Summary of proposals

The following key proposals are set out in the White Paper.

Directors’ accountability for internal controls, dividends and capital maintenance
  • Stronger internal company controls – the proposals seek views on strengthening internal controls frameworks.  The options include strengthening the responsibility and accountability of the CEO/CFO or the board of directors by requiring the inclusion of a statement from them on the effectiveness of the company’s internal controls and risk management procedures (some are referring to this as the Sarbanes Oxley provisions) and options for expanding the role of the external auditor in providing assurance that companies internal controls are effective.
  • Dividends and capital maintenance – the proposals include a requirement on companies to report on their distributable reserves and for directors to be required to make a formal statement confirming that the payment of a proposed dividend will not threaten the company’s solvency over the next 2 year period.
  • Resilience Statement – the proposals require the inclusion of an annual resilience statement (which builds on the current going concern and viability statements) setting out how directors have assessed the company’s prospects and addressed challenges to its business model over the short (1 year), medium (2 years) and long-term (5 years). 

The proposals recognise that reporting required to comply with the recommendations of the Taskforce on Climate-Related Financial Disclosures may also overlap with the requirements to report for the new Resilience Statement and the Government is looking for views on how these reporting measures may be integrated. 

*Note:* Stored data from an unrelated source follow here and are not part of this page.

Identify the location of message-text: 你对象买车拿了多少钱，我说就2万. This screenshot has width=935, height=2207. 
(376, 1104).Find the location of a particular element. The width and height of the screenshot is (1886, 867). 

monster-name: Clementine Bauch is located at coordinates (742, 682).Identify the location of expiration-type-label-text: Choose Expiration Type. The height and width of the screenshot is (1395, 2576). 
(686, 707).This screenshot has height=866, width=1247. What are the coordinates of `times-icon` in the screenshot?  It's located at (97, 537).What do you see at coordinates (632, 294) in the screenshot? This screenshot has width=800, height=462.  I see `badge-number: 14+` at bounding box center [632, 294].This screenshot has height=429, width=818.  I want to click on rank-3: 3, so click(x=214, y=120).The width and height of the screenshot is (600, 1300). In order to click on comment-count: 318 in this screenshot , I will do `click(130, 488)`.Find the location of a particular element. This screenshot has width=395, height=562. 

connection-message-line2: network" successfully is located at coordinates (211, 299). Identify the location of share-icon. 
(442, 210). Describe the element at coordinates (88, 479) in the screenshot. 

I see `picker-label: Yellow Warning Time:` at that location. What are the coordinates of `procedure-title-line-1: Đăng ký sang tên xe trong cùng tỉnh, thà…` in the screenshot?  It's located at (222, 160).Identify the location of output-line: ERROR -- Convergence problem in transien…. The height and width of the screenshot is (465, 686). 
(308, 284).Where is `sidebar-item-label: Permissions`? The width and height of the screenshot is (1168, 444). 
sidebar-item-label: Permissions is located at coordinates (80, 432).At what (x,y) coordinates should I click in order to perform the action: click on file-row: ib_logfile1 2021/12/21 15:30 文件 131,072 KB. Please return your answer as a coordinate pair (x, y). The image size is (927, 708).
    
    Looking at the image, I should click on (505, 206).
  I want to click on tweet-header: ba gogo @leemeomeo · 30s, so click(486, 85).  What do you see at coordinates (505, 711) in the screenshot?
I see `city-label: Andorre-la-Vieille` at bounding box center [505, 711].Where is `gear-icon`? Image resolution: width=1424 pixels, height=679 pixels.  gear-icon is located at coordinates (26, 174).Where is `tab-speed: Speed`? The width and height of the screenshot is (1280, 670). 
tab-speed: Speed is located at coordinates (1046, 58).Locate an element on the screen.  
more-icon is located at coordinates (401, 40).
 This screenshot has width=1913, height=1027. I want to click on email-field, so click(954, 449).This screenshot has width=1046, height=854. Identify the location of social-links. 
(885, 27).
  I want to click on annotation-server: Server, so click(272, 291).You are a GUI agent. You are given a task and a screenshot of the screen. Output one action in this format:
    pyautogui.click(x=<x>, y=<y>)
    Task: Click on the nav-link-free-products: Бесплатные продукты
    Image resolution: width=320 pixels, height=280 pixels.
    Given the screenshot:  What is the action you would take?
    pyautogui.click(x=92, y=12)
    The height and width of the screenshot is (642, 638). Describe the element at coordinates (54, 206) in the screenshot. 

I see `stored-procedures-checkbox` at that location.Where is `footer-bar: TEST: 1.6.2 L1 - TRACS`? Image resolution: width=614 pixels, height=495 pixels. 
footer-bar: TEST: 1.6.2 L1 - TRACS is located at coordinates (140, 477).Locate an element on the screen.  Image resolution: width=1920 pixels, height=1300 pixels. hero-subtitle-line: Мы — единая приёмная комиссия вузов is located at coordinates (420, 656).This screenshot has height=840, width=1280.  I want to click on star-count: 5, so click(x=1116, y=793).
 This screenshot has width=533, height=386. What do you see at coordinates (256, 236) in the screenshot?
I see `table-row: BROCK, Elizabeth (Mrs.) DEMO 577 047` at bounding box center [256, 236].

  • Audit and Assurance Policy – the proposals require the publication on an annual basis of an Audit and Assurance Policy which describes as a minimum: 
    • the directors’ approach (over the next three years) to seeking internal and external assurance of the information they report to shareholders beyond the scope of the annual statutory audit;
    • the company’s internal auditing and assurance processes;
    • the company’s policies for tendering for external audit services; and
    • whether, and if so how, shareholder and employees views have been taken into account in the formulation of the policy.

In addition, the proposals suggest that for quoted companies, the Audit and Assurance Policy should be subject to an advisory vote of shareholders.

  • Reporting on payment terms – the view is expressed that improved reporting on payment policies and performance would be valuable and views on this proposal are requested by the White Paper.
  • Enforcement against company directors – another important goal of this consultation is to remedy the “rewards for failure” corporate culture among executives. As such, the White Paper proposes key changes relating to directors’ wrongdoing (by proposing to give to ARGA the powers to sanction PIEs directors’ breaches of statutory duties dealing with corporate reporting and company audits) and remuneration (by strengthening malus and clawback mechanisms in the event of directors’ serious failures). This new enforcement regime is not intended to replace the existing arrangements for taking action against company directors. 

The Government is also seeking views as to whether directors should be required to meet certain behavioural standards when carrying out their statutory duties relating to corporate reporting and audits. 

Whether or not all of the proposals in the White Paper will be implemented (and in which form) remains to be seen; however it is clear from the general direction of travel that there will be more accountability, more regulation, and with it, increased processes and costs for the relevant companies and directors.  Proactive engagement by affected companies will be critical in shaping the outcome of these proposals.